For those about to descend, here are a few links for information about the Dante, the Comedy, assorted online texts and translations, how to stop the mouth of underworld beasts from classical mythology and that sort of stuff.
Have a miserable Lent!
Why I've taken up Dante for Lent
--By A.N. Wilson - article in the Telegraph from Lent 2007
Welcome to Danteworlds, an "integrated multimedia journey--combining artistic images, textual commentary, and audio recordings--through the three realms of the afterlife (Inferno, Purgatory, Paradise) presented in Dante's Divine Comedy. The site is structured around a visual representation of Dante's worlds: it shows who and what appear where. Click on regions within each realm (circles of Hell, terraces of Purgatory, spheres of Paradise) to open new pages featuring people and creatures whom the character Dante meets during his journey. Click on individual figures in the regions to view larger images in pop-up windows. Available for each region are explanatory notes, a gallery of artistic images, recordings of significant Italian verses, and study questions--all aimed at enriching the experience of reading Dante's poetic vision of a voyage literally out of this world."
--University of Texas
Harvard Classics, Vol. 20 The Divine Comedy: an English trans. by Henry Cary
DIGITAL DANTE trans of Henry W. Longfellow, and the Allen Mandelbaum translation
-- Columbia University project
The Princeton Dante Project, of particular interest is the series of lectures on this page.

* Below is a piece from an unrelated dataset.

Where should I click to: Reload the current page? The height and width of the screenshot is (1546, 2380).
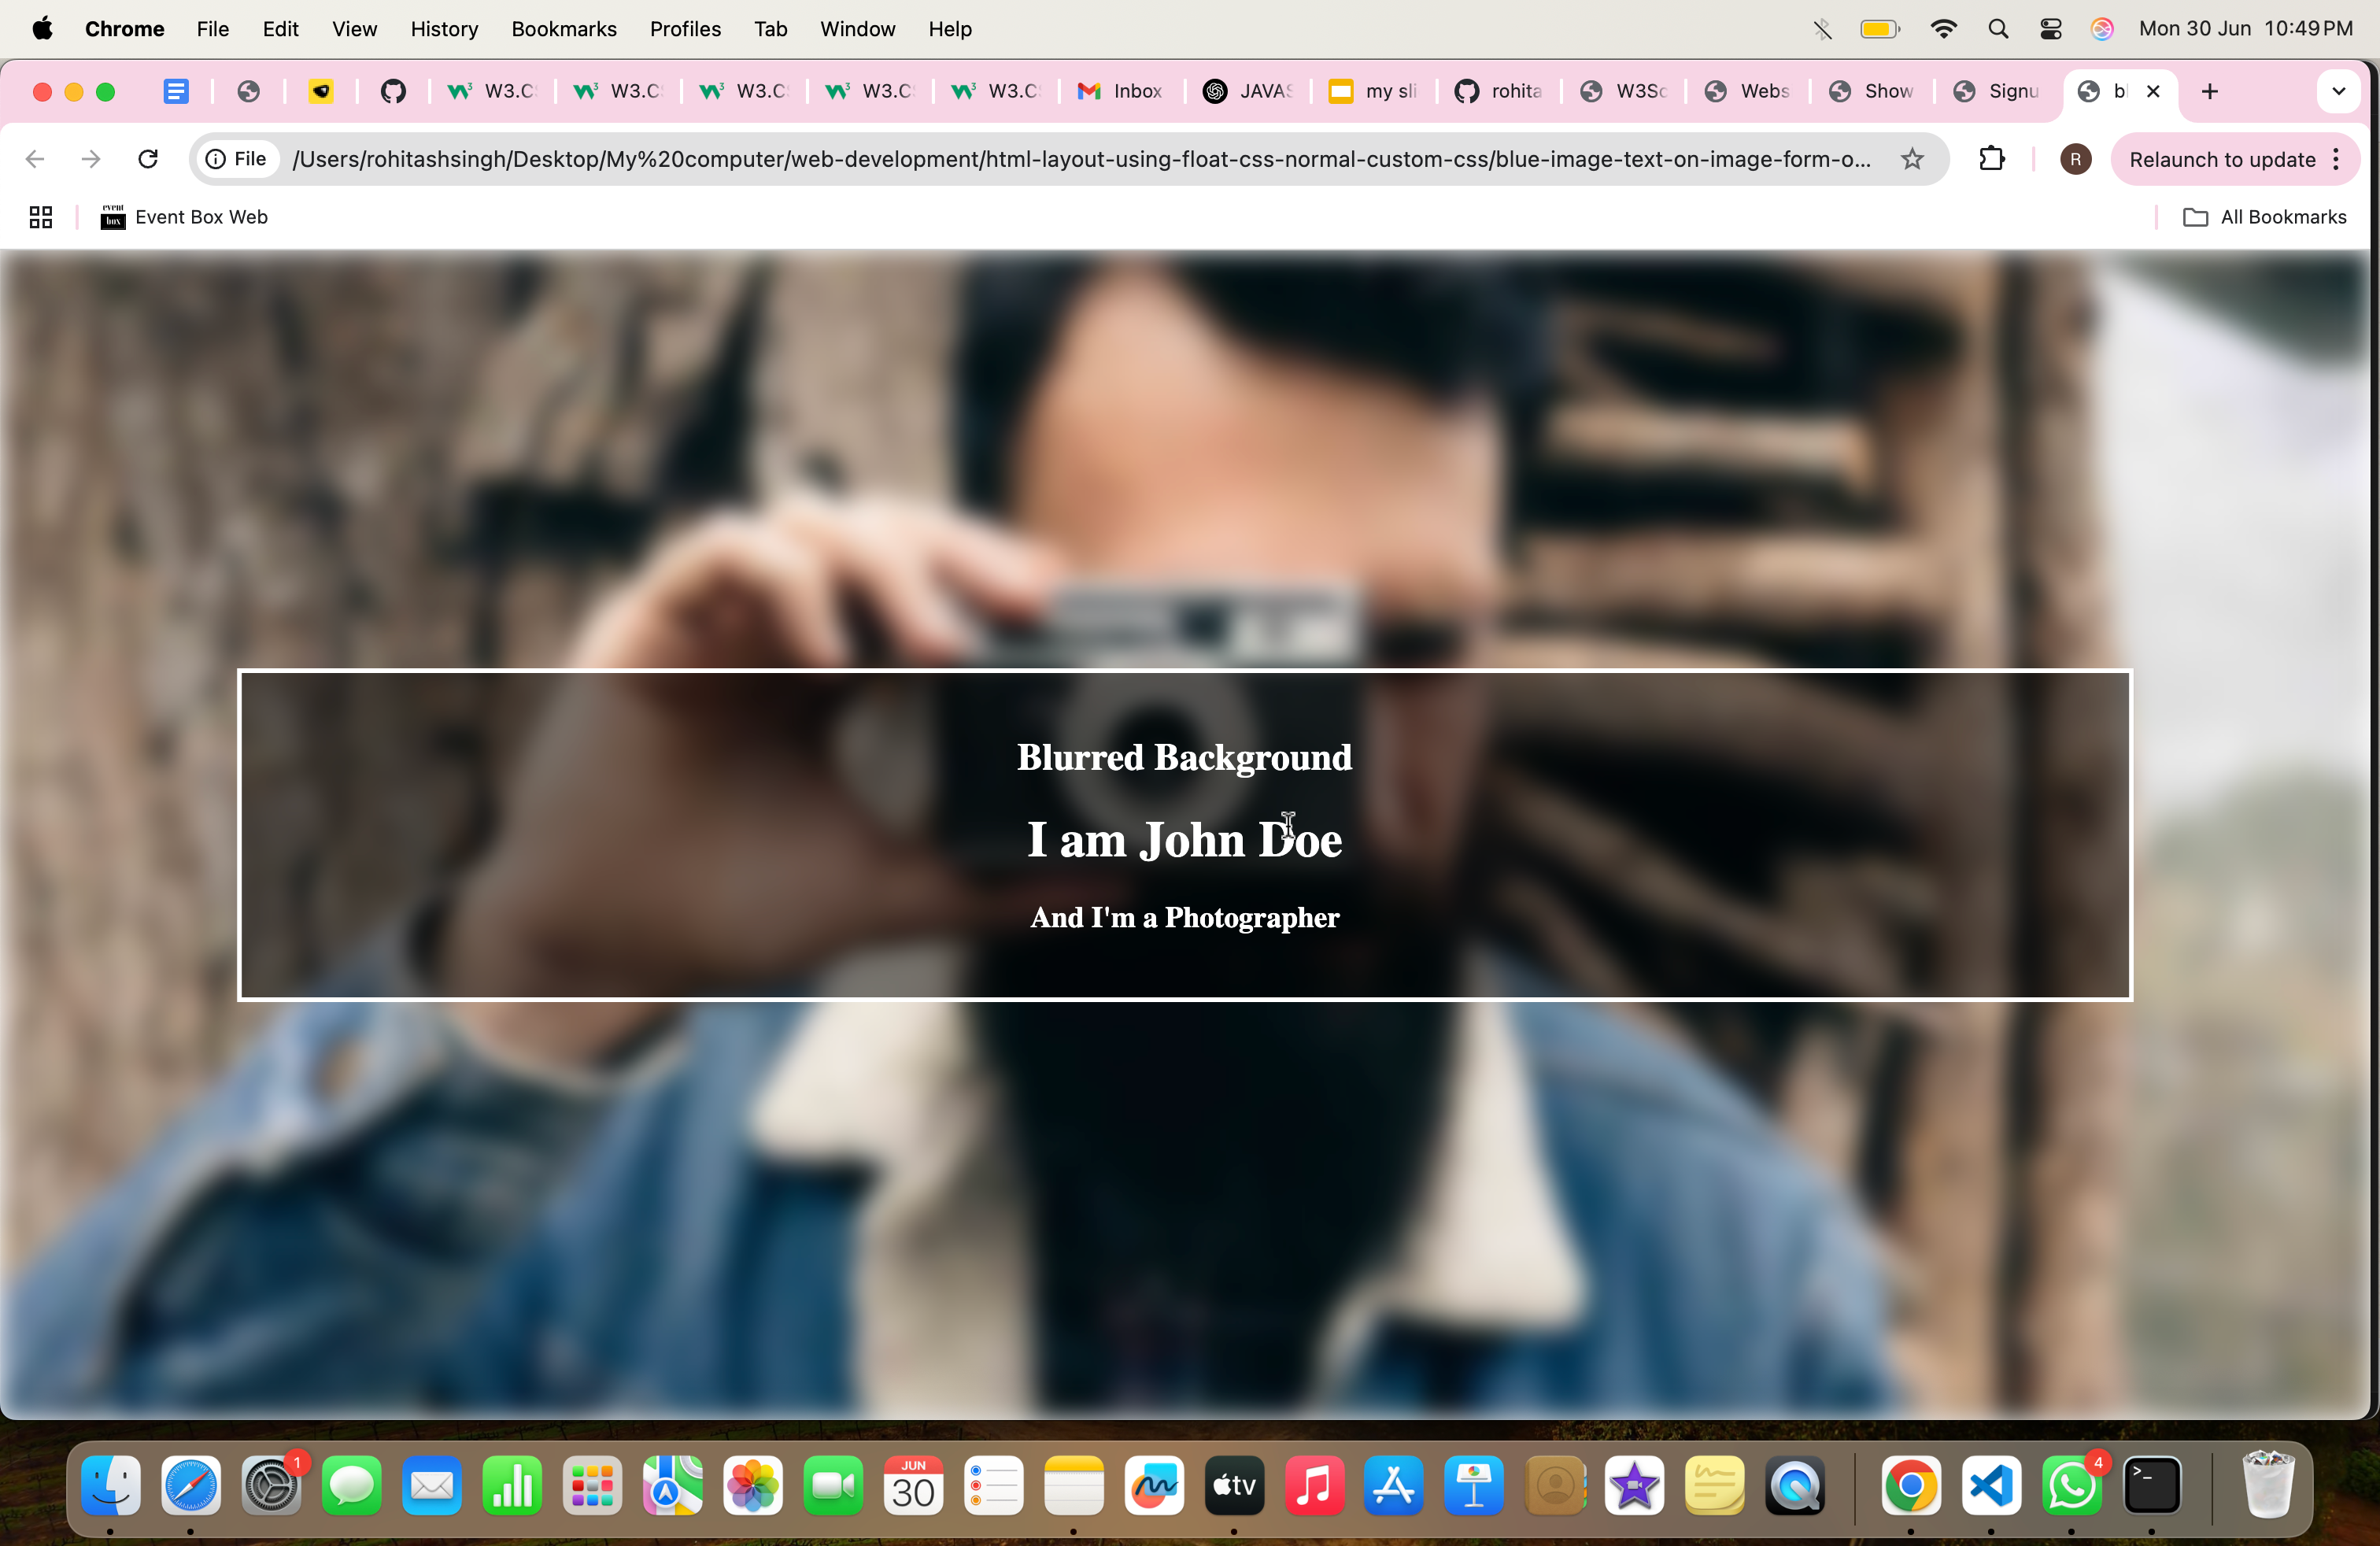(148, 159)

The Dartmouth Dante Project (DDP) is "a searchable full-text database containing more than seventy commentaries on Dante's Divine Comedy - the Commedia."
And if you can get your hands on "The Figure of Beatrice" by Charles Williams, you will be close to the Kingdom of Heaven.
In addition, a bit o' reading in Aristotle's Ethics, Virgil's Aeneid, Augustine generally and Boethius should round out all that extra time you will have from doing a TV fast...
Update: from Mike's recommendation in the comments comes a link to Father Robert Crouse's series on Dante. This comes via a site I've previously described as "the best little anglican church website in Canada".